====== RECORDS TO USE ======
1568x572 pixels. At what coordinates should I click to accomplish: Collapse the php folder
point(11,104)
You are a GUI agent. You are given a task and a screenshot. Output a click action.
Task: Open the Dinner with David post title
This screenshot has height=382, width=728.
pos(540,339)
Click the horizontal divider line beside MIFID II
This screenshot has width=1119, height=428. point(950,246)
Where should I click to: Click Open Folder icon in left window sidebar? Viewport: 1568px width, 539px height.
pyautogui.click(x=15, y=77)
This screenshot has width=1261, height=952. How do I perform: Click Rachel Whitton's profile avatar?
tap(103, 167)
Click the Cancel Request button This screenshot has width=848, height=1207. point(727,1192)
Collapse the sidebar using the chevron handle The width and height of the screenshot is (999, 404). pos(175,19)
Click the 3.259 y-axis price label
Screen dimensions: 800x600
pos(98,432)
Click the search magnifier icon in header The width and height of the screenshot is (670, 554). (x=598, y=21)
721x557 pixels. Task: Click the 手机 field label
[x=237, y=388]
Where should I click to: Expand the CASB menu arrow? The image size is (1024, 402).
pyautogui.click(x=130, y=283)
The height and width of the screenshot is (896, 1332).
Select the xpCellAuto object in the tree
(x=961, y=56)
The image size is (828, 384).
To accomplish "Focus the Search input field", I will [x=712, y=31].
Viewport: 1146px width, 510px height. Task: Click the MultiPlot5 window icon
======
PROBLEM: Produce an exact copy of every entry above.

SOLUTION FOR THIS EXERCISE:
1568x572 pixels. At what coordinates should I click to accomplish: Collapse the php folder
point(11,104)
You are a GUI agent. You are given a task and a screenshot. Output a click action.
Task: Open the Dinner with David post title
This screenshot has height=382, width=728.
pos(540,339)
Click the horizontal divider line beside MIFID II
This screenshot has width=1119, height=428. point(950,246)
Where should I click to: Click Open Folder icon in left window sidebar? Viewport: 1568px width, 539px height.
pyautogui.click(x=15, y=77)
This screenshot has width=1261, height=952. How do I perform: Click Rachel Whitton's profile avatar?
tap(103, 167)
Click the Cancel Request button This screenshot has width=848, height=1207. point(727,1192)
Collapse the sidebar using the chevron handle The width and height of the screenshot is (999, 404). pos(175,19)
Click the 3.259 y-axis price label
Screen dimensions: 800x600
pos(98,432)
Click the search magnifier icon in header The width and height of the screenshot is (670, 554). (x=598, y=21)
721x557 pixels. Task: Click the 手机 field label
[x=237, y=388]
Where should I click to: Expand the CASB menu arrow? The image size is (1024, 402).
pyautogui.click(x=130, y=283)
The height and width of the screenshot is (896, 1332).
Select the xpCellAuto object in the tree
(x=961, y=56)
The image size is (828, 384).
To accomplish "Focus the Search input field", I will [x=712, y=31].
Viewport: 1146px width, 510px height. Task: Click the MultiPlot5 window icon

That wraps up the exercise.